THE EXERCISE
Write out the lines starting at the line containing "You are a computer-use agent. 800x411 pixels." and ending at the line containing "Instruction: Copy message link via chain icon", both included, with every character kept unchanged.

* START THE RECORDS *

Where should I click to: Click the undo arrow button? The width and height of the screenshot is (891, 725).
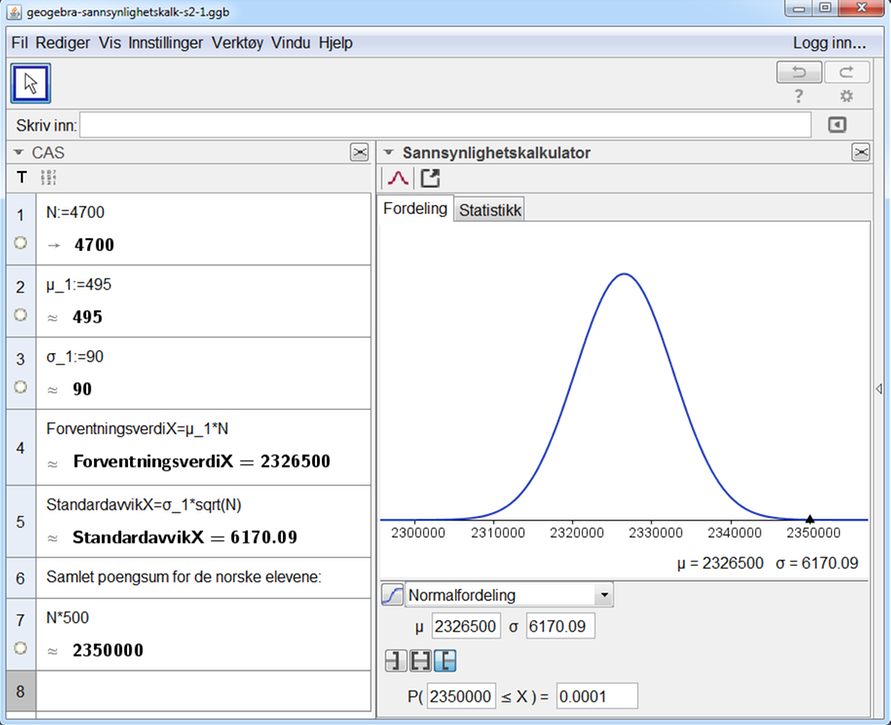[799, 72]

* END THE RECORDS *
* START THE RECORDS *

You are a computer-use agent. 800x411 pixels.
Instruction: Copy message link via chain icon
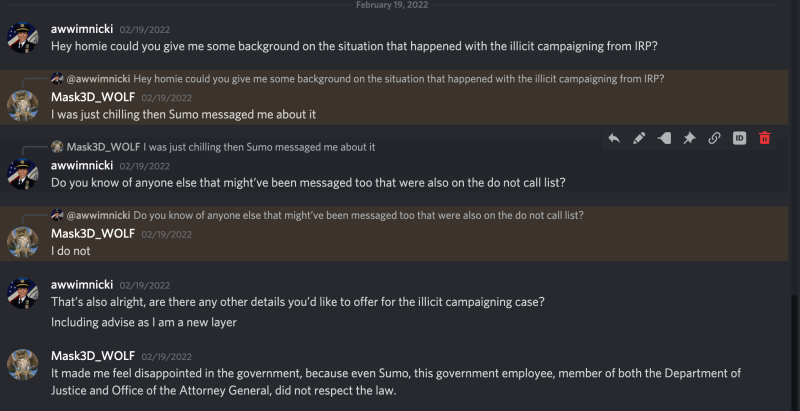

* END THE RECORDS *
* START THE RECORDS *

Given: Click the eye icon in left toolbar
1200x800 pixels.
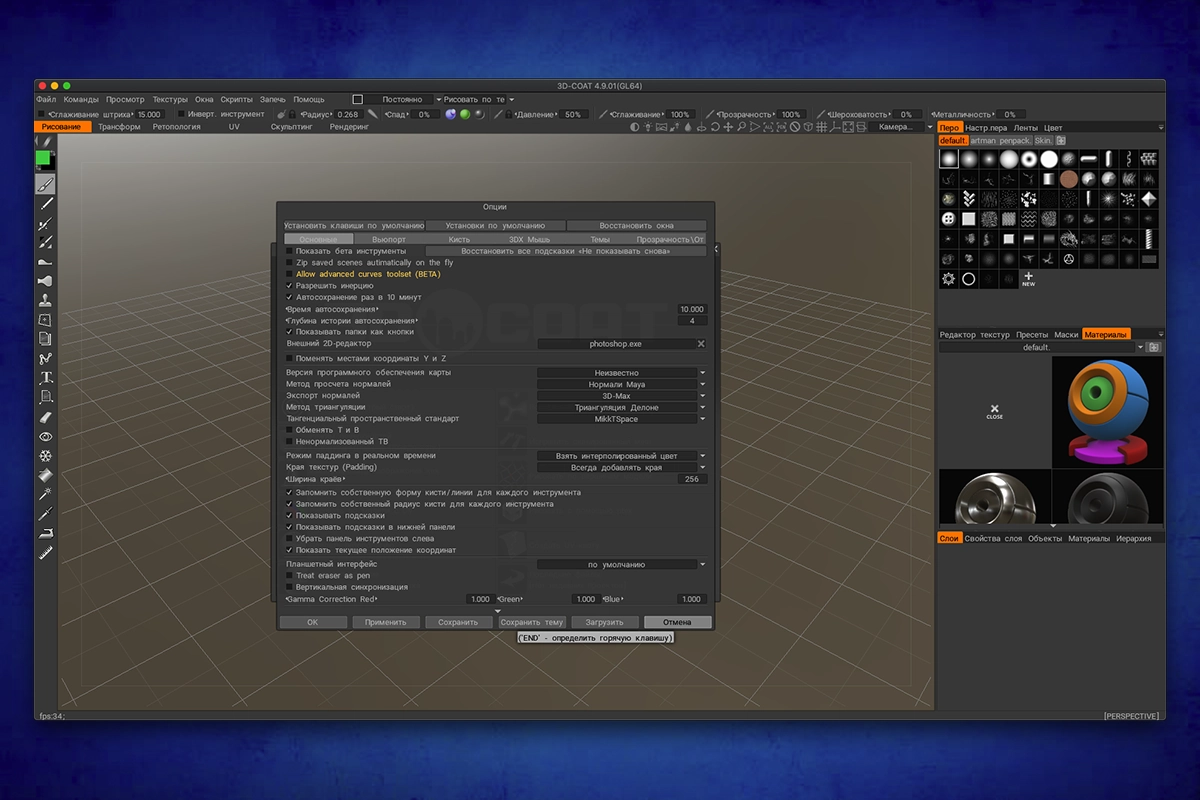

* END THE RECORDS *

TASK OUTPUT
You are a computer-use agent. 800x411 pixels.
Instruction: Copy message link via chain icon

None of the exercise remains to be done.